Coming off the heels of multiple high-profile intrusions into both government agencies and private companies, Brandon Wales, CISA's acting director, said "we must raise our game."
"Both the Microsoft Exchange vulnerabilities and the SolarWinds campaign highlight the lengths to which sophisticated adversaries will go to compromise our networks. They will use never seen before techniques, exquisite tradecraft, zero-day vulnerabilities to defeat our current cybersecurity architecture," he said.
CISA's testimony come both as the federal government is reeling from multiple cybersecurity incidents as well as Congress nearing the passage of the $1.9 trillion American Rescue Plan Act, which will include $650 million for CISA.
Rep. Rosa DeLauro (D-Conn.) asked Wales and Goldstein why the Einstein program, which monitors activities flowing in and out of federal agencies, has not prevented any of the attacks in recent months – the Microsoft Exchange hack or the supply chain attack involving SolarWinds Orion.

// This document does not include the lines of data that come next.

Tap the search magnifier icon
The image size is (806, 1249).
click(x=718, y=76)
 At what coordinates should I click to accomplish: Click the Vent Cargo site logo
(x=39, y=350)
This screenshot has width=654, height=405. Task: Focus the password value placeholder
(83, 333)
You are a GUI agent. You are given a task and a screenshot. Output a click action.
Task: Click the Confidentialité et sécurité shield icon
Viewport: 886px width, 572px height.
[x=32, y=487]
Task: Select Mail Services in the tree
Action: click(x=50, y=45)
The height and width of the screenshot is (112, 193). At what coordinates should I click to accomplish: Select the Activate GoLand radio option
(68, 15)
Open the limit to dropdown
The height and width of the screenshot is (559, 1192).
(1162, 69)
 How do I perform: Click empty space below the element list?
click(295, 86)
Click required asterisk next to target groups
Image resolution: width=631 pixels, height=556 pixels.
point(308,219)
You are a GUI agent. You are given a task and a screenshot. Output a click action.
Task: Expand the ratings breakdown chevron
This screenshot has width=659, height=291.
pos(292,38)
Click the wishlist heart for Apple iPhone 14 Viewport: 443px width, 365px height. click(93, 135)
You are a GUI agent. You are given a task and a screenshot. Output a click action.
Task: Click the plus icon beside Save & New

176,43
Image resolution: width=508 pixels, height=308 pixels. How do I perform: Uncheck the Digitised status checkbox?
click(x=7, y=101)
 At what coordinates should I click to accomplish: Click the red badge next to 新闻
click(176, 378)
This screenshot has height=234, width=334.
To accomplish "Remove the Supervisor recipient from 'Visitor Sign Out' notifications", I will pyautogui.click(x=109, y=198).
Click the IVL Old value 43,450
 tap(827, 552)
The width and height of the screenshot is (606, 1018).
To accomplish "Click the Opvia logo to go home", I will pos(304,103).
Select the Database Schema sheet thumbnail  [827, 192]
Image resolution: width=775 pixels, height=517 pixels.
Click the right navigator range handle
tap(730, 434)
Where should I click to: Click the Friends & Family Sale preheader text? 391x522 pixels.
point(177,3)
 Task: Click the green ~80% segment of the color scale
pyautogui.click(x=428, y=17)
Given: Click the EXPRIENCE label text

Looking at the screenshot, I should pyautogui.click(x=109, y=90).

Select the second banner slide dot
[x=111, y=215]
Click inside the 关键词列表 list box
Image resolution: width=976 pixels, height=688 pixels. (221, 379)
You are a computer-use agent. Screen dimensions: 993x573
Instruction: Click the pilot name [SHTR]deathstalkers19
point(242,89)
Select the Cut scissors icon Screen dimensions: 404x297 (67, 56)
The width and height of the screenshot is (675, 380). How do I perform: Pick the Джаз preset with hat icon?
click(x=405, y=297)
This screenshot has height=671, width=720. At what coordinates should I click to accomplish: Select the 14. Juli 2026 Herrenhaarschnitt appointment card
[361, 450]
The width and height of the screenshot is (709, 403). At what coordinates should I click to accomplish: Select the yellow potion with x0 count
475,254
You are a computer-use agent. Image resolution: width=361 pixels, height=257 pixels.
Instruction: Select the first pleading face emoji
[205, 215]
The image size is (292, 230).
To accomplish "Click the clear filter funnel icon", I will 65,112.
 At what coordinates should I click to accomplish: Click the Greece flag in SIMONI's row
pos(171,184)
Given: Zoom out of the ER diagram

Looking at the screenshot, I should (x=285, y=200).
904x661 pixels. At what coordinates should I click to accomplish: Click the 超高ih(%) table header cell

Goldstein said that Einstein was "reasonably designed" at the time, but its capabilities have become "stale" as technology has evolved over time.
"For this reason, CISA is urgently moving our detective capabilities from that perimeter layer into agency networks to focus on these end points, the servers and workstations where we're seeing adversary activity today," he said. Goldstein added that there are endpoint detection pilots ongoing at certain agencies and the agency will use the $650 million to continue scaling those pilots.
Wales said additional funding is also needed for CISA to expand its ability to hunt for threats across the federal government's networks, but added that it is only a "down payment."
Goldstein said that federal agencies will likely need to request money to improve their own cybersecurity and that the “hope” is those requests will be built into baseline funding moving forward.
"But we do recognize that this will be a long journey. It will be a long path to get federal cybersecurity to the point where it needs to be given the sophistication of our adversaries targeting our networks," he said.
Asked about CISA's understanding of the supply chain attack, Wales said CISA in recent days deployed a new tool to look for evidence of the campaign "moving laterally off of the SolarWinds device into the network."